The April 2019 Cox Automotive Industry Update Report shares Cox Automotive’s multifaceted insight into the automotive marketplace to provide an overview of economic indicators, supply, demand, credit and other vital topics and trends affecting the industry.

ECONOMIC INDICATORS
  • The Employment Report for March eased fears regarding a dramatic slowdown in the economy as 196,000 jobs were created when analysts had expected 177,000. Prior payroll numbers were revised up for a net addition of 14,000 jobs, so the monthly average for the quarter was a solid 180,000. Job gains were strongest in health services, professional services, and restaurants. Like last month, we are seeing job losses in several sectors including retail and manufacturing.
  • The unemployment rate remained steady at 3.8%. The underemployment rate, the broadest measure of unemployment, also remained steady at 7.3%, which is an 18-year low. The YOY change in average hourly earnings decelerated to 3.2% YOY, down from last month’s 3.4%, which was the highest level of wage inflation since 2009.
DEMAND
  • March new vehicle sales were down 2.2% YOY, with one less selling day compared to March 2018. The March SAAR came in at 17.5 million, up versus last year’s 17.2 million. Cars continue to see declines, as sales in March fell 7.9% compared to last year.

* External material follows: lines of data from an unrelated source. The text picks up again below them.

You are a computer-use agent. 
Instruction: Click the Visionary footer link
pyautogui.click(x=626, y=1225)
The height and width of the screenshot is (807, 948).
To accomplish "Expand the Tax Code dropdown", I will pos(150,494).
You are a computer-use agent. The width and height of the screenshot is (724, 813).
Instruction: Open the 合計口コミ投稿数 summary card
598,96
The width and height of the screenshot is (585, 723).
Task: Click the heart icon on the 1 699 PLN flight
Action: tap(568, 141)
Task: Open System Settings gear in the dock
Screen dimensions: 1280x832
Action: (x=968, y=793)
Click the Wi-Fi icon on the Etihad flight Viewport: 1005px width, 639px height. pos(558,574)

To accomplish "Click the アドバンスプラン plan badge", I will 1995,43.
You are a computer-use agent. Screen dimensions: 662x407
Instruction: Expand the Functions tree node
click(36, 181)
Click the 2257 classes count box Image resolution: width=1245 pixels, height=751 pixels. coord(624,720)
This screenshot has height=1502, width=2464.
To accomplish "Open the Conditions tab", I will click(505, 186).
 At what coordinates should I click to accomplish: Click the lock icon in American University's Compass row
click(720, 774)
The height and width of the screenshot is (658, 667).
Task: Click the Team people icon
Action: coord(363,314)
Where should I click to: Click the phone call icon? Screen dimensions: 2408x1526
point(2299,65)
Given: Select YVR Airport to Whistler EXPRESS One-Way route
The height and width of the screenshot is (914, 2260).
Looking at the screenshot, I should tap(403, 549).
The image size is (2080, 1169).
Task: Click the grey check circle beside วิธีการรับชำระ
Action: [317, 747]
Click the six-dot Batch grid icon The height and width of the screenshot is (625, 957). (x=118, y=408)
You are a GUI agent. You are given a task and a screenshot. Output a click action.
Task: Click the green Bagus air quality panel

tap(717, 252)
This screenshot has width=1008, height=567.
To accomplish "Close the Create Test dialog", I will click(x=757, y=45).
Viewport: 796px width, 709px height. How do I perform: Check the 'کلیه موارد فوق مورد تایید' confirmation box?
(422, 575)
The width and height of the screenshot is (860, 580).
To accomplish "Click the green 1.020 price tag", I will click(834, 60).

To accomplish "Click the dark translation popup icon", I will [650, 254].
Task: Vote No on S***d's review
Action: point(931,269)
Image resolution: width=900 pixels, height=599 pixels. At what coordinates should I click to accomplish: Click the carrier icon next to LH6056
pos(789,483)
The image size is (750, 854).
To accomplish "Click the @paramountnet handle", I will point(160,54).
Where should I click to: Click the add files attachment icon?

  • Cox Automotive estimates that used vehicle sales saw weakness in March as sales decreased by 1.7% YOY, which led to the March used SAAR coming in at 39.0 million units, down from last March’s 39.7 million.
  • Combined rental, commercial, and government purchases of new vehicles were up 4.5% YOY in March, and up 16% MOM. New vehicle retail sales were down 4% in March, leading to a retail SAAR of 14.0, down from 14.1 last March.
SUPPLY
  • Days’ supply for March was 68, flat YOY and down 9 days from February. Average car days supply came in at 58 which was down 6 days YOY and down 11 days from February. Light truck day’s supply was 73 last month, up 3 days from last year and down 7 days from February. The Manheim Index increased 0.58% month-over-month in March. This brought the Manheim Used Vehicle Value Index to 136.0, a 4.0% increase from a year ago.
CREDIT
  • The Fed reported Consumer Credit excluding housing related debt increased in January by $17 billion, which was in line with expectations and an improvement over December’s weaker gain. The key difference was expansion of credit card balances. Non-revolving debt, which is made up mostly of auto loans and student loans, saw steady growth.